- **Records to process**:

● ● ●

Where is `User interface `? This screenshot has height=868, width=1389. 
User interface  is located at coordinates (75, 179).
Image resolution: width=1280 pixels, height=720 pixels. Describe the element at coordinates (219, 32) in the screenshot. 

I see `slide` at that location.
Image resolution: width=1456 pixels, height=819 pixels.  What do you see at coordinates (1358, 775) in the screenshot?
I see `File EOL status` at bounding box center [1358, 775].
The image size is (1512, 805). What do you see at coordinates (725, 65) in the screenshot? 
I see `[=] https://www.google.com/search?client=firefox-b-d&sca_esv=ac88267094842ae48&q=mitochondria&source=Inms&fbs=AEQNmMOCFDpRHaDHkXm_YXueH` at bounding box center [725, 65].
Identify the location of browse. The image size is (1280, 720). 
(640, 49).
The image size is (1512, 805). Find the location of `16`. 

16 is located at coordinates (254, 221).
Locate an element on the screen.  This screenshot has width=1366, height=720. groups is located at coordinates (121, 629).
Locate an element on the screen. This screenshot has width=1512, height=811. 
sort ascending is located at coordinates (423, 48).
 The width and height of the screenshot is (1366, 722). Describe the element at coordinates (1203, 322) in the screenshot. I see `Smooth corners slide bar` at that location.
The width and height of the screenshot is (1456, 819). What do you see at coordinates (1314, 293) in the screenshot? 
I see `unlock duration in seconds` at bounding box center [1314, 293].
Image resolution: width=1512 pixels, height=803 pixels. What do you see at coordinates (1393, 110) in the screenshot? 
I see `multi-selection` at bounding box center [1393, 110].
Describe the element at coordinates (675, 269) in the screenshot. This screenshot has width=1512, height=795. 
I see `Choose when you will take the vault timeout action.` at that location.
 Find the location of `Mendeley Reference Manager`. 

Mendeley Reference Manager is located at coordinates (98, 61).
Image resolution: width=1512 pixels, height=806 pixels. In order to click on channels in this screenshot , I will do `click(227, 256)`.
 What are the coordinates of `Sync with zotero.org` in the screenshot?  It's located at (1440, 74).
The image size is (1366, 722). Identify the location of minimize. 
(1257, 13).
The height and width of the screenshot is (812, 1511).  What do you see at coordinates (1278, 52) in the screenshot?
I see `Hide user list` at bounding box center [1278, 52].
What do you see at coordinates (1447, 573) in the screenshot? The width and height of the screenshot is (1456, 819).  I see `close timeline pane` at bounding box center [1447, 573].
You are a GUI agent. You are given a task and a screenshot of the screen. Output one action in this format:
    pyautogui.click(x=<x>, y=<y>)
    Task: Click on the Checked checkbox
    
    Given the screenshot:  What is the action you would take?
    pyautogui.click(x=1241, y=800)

● ● ●

- **Given instruction**: Render each line of the items above as a JSON list of strings, one string per line, and omit any blank lines.

- **Exercise output**:
[
  "Where is `User interface `? This screenshot has height=868, width=1389. ",
  "User interface  is located at coordinates (75, 179).",
  "Image resolution: width=1280 pixels, height=720 pixels. Describe the element at coordinates (219, 32) in the screenshot. ",
  "I see `slide` at that location.",
  "Image resolution: width=1456 pixels, height=819 pixels.  What do you see at coordinates (1358, 775) in the screenshot?",
  "I see `File EOL status` at bounding box center [1358, 775].",
  "The image size is (1512, 805). What do you see at coordinates (725, 65) in the screenshot? ",
  "I see `[=] https://www.google.com/search?client=firefox-b-d&sca_esv=ac88267094842ae48&q=mitochondria&source=Inms&fbs=AEQNmMOCFDpRHaDHkXm_YXueH` at bounding box center [725, 65].",
  "Identify the location of browse. The image size is (1280, 720). ",
  "(640, 49).",
  "The image size is (1512, 805). Find the location of `16`. ",
  "16 is located at coordinates (254, 221).",
  "Locate an element on the screen.  This screenshot has width=1366, height=720. groups is located at coordinates (121, 629).",
  "Locate an element on the screen. This screenshot has width=1512, height=811. ",
  "sort ascending is located at coordinates (423, 48).",
  " The width and height of the screenshot is (1366, 722). Describe the element at coordinates (1203, 322) in the screenshot. I see `Smooth corners slide bar` at that location.",
  "The width and height of the screenshot is (1456, 819). What do you see at coordinates (1314, 293) in the screenshot? ",
  "I see `unlock duration in seconds` at bounding box center [1314, 293].",
  "Image resolution: width=1512 pixels, height=803 pixels. What do you see at coordinates (1393, 110) in the screenshot? ",
  "I see `multi-selection` at bounding box center [1393, 110].",
  "Describe the element at coordinates (675, 269) in the screenshot. This screenshot has width=1512, height=795. ",
  "I see `Choose when you will take the vault timeout action.` at that location.",
  " Find the location of `Mendeley Reference Manager`. ",
  "Mendeley Reference Manager is located at coordinates (98, 61).",
  "Image resolution: width=1512 pixels, height=806 pixels. In order to click on channels in this screenshot , I will do `click(227, 256)`.",
  " What are the coordinates of `Sync with zotero.org` in the screenshot?  It's located at (1440, 74).",
  "The image size is (1366, 722). Identify the location of minimize. ",
  "(1257, 13).",
  "The height and width of the screenshot is (812, 1511).  What do you see at coordinates (1278, 52) in the screenshot?",
  "I see `Hide user list` at bounding box center [1278, 52].",
  "What do you see at coordinates (1447, 573) in the screenshot? The width and height of the screenshot is (1456, 819).  I see `close timeline pane` at bounding box center [1447, 573].",
  "You are a GUI agent. You are given a task and a screenshot of the screen. Output one action in this format:",
  "    pyautogui.click(x=<x>, y=<y>)",
  "    Task: Click on the Checked checkbox",
  "    Given the screenshot:  What is the action you would take?",
  "    pyautogui.click(x=1241, y=800)"
]